Liver cell culture models are attractive in both tissue engineering and for development of assays for drug toxicology research. To retain liver specific cell functions, the use of adequate cell types and culture conditions, such as a 3D orientation of the cells and a proper supply of nutrients and oxygen, are critical. In this article, we show how extracellular matrix mimetic hydrogels can support hepatocyte viability and functionality in a perfused liver-on-a-chip device.
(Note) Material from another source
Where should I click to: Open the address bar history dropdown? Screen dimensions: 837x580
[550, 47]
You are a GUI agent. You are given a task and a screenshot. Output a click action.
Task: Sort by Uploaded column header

A modular hydrogel system based on hyaluronan and poly(ethylene glycol) (HA-PEG), modified with cyclooctyne moieties for bioorthogonal strain-promoted alkyne-azide 1, 3-dipolar cycloaddition (SPAAC), was developed, characterized, and compared for cell compatibility to hydrogels based on agarose and alginate. Hepatoma cells (HepG2) formed spheroids with viable cells in all hydrogels with the highest expression of albumin and urea in alginate hydrogels. By including an excess of cyclooctyne in the HA backbone, azide-modified cell adhesion motifs (linear and cyclic RGD peptides) could be introduced in order to enhance viability and functionality of human induced pluripotent stem cell derived hepatocytes (hiPS-HEPs). In the HA-PEG hydrogels modified with cyclic RGD peptides hiPS-HEPs migrated and grew in 3D and showed an increased viability and higher albumin production compared to when cultured in the other hydrogels. This flexible SPAAC crosslinked hydrogel system enabled fabrication of perfused 3D cell culture of hiPS-HEPs and is a promising material for further development and optimization of liver-on-a-chip devices.